Of course, the advantages of secondary analysis of electronic health records must always be balanced with ethical considerations. Unlike traditional RCTs, there is no explicit consent process for the use of demographic, clinical and other potentially sensitive data captured in the EHR. Sufficiently specific queries could yield very narrow results—theoretically specific enough to re-identify an individual patient. For instance, an inquiry on patients with a rare disease, within a certain age bracket, and admitted within a limited timeframe, could include someone who may be known to the wider community. Such an extreme example highlights the need for compliance with federal privacy laws as well as ensuring high institutional standards of data security such as secured servers, limited access, firewalls from the internet, and other data safety methods.

Going further, data scientists should consider additional measures intentionally designed to protect patient anonymity, e.g. date shifting as implemented in the MIMIC database (see Sect. 5.1, Chap. 5).
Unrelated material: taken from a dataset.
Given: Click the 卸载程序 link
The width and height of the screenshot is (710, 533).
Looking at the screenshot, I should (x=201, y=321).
In situations where queries might potentially re-identify patients, such as in the investigation of rare diseases, or in the course of a contagious outbreak, researchers and institutional research boards should seek accommodation with this relatively small subset of potentially affected patients and their advocacy groups, to ensure their comfort with secondary analyses. Disclosure of research intent and methods by those seeking data access might be required, and a patient option to embargo one’s own data should be offered.
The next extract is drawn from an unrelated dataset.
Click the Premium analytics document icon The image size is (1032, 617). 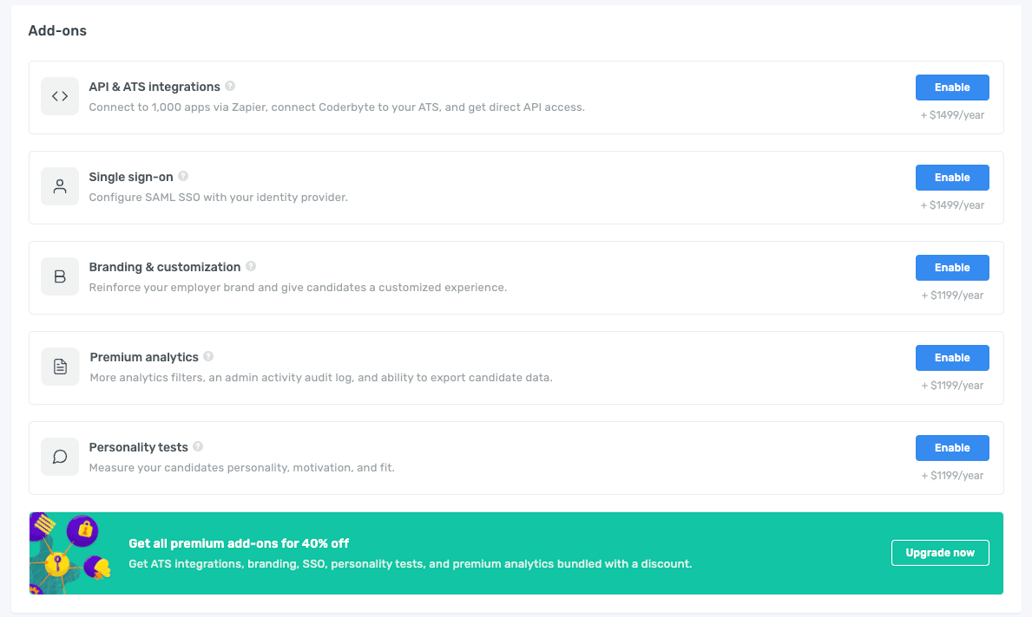tap(59, 366)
It is incumbent on researchers and data scientists to explain the benefits of participation in a secondary analysis to patients and patient groups. Such sharing allows the medical system to create a clinical database of sufficient magnitude and quality to benefit individual- and groups of patients, in real-time or in the future. Also, passive clinical data collection allows the patient to contribute, at relatively very low risk and no personal cost, to the ongoing and future care of others. We believe that people are fundamentally sufficiently altruistic to consider contributions their data to research, provided the potential risks of data usage are small and well-described.

Ultimately, secondary analysis of EHR will only succeed if patients, regulators, and other interested parties are assured and reassured that their health data will be kept safe, and processes for its use are made transparent to ensure beneficence for all.